(Saved data entries)

......

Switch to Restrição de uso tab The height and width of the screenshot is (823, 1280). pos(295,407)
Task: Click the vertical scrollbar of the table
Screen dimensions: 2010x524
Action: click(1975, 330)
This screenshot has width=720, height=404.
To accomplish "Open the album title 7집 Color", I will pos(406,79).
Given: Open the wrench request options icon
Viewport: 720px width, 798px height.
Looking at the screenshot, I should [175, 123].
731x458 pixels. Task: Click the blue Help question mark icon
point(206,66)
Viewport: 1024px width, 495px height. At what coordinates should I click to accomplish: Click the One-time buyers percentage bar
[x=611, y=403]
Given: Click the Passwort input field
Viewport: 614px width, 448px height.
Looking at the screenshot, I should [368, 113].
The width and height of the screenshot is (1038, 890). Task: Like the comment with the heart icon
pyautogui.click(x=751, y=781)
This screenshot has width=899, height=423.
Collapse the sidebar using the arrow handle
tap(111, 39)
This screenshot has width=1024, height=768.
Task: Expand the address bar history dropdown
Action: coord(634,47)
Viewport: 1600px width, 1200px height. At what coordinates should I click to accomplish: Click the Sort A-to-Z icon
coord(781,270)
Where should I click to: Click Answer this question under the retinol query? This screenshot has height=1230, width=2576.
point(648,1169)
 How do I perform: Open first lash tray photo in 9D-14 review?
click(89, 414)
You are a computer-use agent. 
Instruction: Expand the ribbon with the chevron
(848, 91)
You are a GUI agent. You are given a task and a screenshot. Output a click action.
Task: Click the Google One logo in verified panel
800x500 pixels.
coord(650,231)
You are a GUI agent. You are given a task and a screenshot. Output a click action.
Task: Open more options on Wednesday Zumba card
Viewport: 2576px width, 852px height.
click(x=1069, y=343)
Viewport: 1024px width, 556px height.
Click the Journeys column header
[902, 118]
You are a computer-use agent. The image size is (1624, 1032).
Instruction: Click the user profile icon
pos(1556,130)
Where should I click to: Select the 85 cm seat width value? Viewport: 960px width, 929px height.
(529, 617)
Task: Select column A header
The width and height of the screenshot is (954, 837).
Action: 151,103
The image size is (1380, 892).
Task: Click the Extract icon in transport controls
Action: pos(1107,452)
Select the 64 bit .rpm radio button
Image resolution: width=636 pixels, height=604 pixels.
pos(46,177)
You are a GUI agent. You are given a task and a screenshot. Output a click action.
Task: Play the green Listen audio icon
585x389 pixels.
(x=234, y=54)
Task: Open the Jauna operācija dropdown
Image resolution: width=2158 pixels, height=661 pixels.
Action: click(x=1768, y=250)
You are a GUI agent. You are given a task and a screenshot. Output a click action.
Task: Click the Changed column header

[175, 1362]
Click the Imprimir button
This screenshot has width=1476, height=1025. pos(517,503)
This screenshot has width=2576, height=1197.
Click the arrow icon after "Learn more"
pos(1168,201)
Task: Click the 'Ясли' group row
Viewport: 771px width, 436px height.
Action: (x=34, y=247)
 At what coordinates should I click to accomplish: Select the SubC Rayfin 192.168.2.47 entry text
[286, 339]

......

Each of the entries must be written out again exactly.

▸ **Task output**
Switch to Restrição de uso tab The height and width of the screenshot is (823, 1280). pos(295,407)
Task: Click the vertical scrollbar of the table
Screen dimensions: 2010x524
Action: click(1975, 330)
This screenshot has width=720, height=404.
To accomplish "Open the album title 7집 Color", I will pos(406,79).
Given: Open the wrench request options icon
Viewport: 720px width, 798px height.
Looking at the screenshot, I should [175, 123].
731x458 pixels. Task: Click the blue Help question mark icon
point(206,66)
Viewport: 1024px width, 495px height. At what coordinates should I click to accomplish: Click the One-time buyers percentage bar
[x=611, y=403]
Given: Click the Passwort input field
Viewport: 614px width, 448px height.
Looking at the screenshot, I should [368, 113].
The width and height of the screenshot is (1038, 890). Task: Like the comment with the heart icon
pyautogui.click(x=751, y=781)
This screenshot has width=899, height=423.
Collapse the sidebar using the arrow handle
tap(111, 39)
This screenshot has width=1024, height=768.
Task: Expand the address bar history dropdown
Action: coord(634,47)
Viewport: 1600px width, 1200px height. At what coordinates should I click to accomplish: Click the Sort A-to-Z icon
coord(781,270)
Where should I click to: Click Answer this question under the retinol query? This screenshot has height=1230, width=2576.
point(648,1169)
 How do I perform: Open first lash tray photo in 9D-14 review?
click(89, 414)
You are a computer-use agent. 
Instruction: Expand the ribbon with the chevron
(848, 91)
You are a GUI agent. You are given a task and a screenshot. Output a click action.
Task: Click the Google One logo in verified panel
800x500 pixels.
coord(650,231)
You are a GUI agent. You are given a task and a screenshot. Output a click action.
Task: Open more options on Wednesday Zumba card
Viewport: 2576px width, 852px height.
click(x=1069, y=343)
Viewport: 1024px width, 556px height.
Click the Journeys column header
[902, 118]
You are a computer-use agent. The image size is (1624, 1032).
Instruction: Click the user profile icon
pos(1556,130)
Where should I click to: Select the 85 cm seat width value? Viewport: 960px width, 929px height.
(529, 617)
Task: Select column A header
The width and height of the screenshot is (954, 837).
Action: 151,103
The image size is (1380, 892).
Task: Click the Extract icon in transport controls
Action: pos(1107,452)
Select the 64 bit .rpm radio button
Image resolution: width=636 pixels, height=604 pixels.
pos(46,177)
You are a GUI agent. You are given a task and a screenshot. Output a click action.
Task: Play the green Listen audio icon
585x389 pixels.
(x=234, y=54)
Task: Open the Jauna operācija dropdown
Image resolution: width=2158 pixels, height=661 pixels.
Action: click(x=1768, y=250)
You are a GUI agent. You are given a task and a screenshot. Output a click action.
Task: Click the Changed column header

[175, 1362]
Click the Imprimir button
This screenshot has width=1476, height=1025. pos(517,503)
This screenshot has width=2576, height=1197.
Click the arrow icon after "Learn more"
pos(1168,201)
Task: Click the 'Ясли' group row
Viewport: 771px width, 436px height.
Action: (x=34, y=247)
 At what coordinates should I click to accomplish: Select the SubC Rayfin 192.168.2.47 entry text
[286, 339]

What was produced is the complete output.